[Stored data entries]

■ ■ ■

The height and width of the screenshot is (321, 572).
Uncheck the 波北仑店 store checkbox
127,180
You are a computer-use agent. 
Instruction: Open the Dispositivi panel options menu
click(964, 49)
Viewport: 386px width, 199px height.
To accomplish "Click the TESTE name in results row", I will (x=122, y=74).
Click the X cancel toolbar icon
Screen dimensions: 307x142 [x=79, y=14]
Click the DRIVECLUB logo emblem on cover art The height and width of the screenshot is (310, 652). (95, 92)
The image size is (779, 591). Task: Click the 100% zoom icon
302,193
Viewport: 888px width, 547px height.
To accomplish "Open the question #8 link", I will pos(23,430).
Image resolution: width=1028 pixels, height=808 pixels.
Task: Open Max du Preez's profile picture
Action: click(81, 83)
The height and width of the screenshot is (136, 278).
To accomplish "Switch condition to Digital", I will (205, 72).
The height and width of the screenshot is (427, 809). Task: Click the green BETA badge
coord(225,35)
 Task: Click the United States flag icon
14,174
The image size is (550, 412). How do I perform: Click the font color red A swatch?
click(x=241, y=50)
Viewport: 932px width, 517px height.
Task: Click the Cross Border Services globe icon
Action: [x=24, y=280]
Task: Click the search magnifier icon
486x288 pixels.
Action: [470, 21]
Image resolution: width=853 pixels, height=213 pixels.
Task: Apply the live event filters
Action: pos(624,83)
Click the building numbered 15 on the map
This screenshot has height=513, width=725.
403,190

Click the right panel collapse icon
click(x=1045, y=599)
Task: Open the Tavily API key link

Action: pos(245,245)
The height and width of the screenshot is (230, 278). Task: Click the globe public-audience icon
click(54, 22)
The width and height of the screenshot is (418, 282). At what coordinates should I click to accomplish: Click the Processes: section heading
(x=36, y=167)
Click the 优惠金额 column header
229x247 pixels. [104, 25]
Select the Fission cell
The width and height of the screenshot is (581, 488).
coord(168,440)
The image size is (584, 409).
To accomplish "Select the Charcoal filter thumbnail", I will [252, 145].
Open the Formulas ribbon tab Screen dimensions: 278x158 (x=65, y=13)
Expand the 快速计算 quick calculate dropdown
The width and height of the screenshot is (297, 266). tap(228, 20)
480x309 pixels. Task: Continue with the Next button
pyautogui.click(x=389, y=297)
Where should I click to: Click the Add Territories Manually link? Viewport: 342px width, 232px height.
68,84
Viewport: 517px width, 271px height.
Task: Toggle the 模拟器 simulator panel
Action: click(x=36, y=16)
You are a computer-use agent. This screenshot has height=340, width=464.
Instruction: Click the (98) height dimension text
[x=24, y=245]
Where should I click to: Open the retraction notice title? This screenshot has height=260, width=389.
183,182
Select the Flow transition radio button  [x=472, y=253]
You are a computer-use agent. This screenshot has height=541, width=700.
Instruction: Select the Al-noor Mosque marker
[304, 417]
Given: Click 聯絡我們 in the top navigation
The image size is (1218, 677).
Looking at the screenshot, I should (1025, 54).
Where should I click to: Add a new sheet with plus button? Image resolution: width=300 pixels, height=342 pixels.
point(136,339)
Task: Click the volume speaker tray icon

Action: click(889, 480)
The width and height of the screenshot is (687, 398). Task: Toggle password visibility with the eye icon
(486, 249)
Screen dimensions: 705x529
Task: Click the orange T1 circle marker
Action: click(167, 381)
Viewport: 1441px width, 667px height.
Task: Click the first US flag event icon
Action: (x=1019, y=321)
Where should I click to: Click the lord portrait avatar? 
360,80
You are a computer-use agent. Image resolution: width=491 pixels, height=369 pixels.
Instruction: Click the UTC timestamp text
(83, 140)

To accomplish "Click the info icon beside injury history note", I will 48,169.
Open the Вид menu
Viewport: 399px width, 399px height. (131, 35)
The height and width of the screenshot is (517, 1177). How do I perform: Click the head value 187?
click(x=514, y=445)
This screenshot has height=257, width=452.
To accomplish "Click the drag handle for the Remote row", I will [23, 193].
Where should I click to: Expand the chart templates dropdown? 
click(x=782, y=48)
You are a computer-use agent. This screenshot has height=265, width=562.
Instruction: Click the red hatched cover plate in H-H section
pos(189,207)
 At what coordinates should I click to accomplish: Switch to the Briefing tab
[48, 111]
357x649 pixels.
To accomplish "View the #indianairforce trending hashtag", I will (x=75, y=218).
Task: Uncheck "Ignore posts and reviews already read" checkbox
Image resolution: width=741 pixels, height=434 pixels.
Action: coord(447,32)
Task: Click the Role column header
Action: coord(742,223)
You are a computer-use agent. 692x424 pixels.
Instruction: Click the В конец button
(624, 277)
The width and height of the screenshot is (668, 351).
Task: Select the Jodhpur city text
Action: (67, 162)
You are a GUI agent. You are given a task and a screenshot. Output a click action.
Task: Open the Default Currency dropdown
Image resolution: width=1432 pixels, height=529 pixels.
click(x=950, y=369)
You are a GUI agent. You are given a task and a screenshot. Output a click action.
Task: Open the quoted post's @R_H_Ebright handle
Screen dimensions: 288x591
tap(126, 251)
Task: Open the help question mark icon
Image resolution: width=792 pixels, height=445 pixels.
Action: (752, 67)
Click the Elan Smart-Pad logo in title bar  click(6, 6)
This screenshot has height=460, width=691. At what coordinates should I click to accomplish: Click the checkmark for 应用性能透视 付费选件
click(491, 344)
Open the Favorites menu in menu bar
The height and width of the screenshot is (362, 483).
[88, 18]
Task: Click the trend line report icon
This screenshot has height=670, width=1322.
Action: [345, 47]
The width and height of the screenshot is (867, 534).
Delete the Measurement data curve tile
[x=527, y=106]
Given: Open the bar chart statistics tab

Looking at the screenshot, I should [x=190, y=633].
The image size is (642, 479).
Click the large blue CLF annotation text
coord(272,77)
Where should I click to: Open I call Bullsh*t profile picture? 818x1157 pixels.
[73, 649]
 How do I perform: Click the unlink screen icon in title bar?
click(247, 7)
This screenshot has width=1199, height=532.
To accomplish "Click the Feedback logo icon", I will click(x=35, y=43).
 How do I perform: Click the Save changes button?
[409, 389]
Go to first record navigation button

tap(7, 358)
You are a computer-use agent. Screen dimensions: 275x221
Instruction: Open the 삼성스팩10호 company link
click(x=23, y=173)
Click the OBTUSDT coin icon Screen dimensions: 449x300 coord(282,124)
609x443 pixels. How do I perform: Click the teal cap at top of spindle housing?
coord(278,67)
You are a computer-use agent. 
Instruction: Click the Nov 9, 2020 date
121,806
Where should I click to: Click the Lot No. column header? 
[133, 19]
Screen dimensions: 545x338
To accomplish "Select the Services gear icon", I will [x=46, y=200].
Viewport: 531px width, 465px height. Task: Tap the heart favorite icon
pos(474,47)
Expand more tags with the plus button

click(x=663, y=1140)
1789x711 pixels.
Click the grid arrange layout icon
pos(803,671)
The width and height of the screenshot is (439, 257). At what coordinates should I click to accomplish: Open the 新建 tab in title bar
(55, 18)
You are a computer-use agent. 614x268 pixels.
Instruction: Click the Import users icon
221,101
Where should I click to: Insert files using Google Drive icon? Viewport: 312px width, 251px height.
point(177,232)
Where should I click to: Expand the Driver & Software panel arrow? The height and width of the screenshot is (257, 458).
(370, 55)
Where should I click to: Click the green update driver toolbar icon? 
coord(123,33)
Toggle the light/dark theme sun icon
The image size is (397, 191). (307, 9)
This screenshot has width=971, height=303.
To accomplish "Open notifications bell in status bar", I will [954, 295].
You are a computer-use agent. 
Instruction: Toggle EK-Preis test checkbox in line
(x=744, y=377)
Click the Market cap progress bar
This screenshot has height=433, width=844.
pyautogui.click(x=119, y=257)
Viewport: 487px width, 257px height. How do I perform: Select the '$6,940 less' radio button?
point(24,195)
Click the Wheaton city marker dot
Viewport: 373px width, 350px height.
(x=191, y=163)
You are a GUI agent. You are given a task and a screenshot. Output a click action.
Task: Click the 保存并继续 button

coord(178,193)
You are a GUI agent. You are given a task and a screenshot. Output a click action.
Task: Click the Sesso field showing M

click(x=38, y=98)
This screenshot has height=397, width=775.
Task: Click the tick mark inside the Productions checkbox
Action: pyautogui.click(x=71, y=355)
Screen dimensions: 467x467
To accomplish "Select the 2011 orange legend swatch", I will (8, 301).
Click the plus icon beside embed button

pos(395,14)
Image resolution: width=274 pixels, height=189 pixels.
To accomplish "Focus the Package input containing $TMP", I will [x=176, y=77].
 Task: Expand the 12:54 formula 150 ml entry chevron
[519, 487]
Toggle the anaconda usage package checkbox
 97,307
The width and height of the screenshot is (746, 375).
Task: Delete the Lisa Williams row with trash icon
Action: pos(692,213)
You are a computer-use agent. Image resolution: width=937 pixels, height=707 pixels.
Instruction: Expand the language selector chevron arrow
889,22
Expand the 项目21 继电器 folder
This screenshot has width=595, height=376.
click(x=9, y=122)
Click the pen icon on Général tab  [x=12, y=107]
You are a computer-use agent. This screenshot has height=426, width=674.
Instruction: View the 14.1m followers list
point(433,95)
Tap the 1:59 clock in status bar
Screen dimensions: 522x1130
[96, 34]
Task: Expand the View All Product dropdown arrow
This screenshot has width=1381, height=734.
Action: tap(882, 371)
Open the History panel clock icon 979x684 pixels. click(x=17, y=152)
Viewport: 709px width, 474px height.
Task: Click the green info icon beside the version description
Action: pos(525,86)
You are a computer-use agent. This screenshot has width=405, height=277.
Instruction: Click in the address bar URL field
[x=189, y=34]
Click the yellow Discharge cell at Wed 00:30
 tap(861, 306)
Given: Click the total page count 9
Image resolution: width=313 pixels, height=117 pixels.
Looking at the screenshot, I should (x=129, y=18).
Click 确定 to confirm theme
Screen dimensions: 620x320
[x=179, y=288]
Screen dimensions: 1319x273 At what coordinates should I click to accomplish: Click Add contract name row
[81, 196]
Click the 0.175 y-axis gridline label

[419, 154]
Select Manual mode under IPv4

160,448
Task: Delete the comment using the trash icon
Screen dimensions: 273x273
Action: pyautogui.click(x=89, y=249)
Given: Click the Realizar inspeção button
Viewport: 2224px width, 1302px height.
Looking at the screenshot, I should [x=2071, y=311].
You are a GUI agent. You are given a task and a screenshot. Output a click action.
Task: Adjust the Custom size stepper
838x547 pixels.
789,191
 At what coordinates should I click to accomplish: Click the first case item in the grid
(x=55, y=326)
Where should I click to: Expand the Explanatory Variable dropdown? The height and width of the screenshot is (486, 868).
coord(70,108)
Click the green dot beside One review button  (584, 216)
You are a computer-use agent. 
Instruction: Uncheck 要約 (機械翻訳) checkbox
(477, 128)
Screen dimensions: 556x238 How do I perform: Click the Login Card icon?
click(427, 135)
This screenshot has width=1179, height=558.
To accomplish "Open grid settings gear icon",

■ ■ ■

### TASK
Find every line in the records that contains the word "gear"; copy those lines.

### RESPONSE AREA
To accomplish "Select the Services gear icon", I will [x=46, y=200].
To accomplish "Open grid settings gear icon",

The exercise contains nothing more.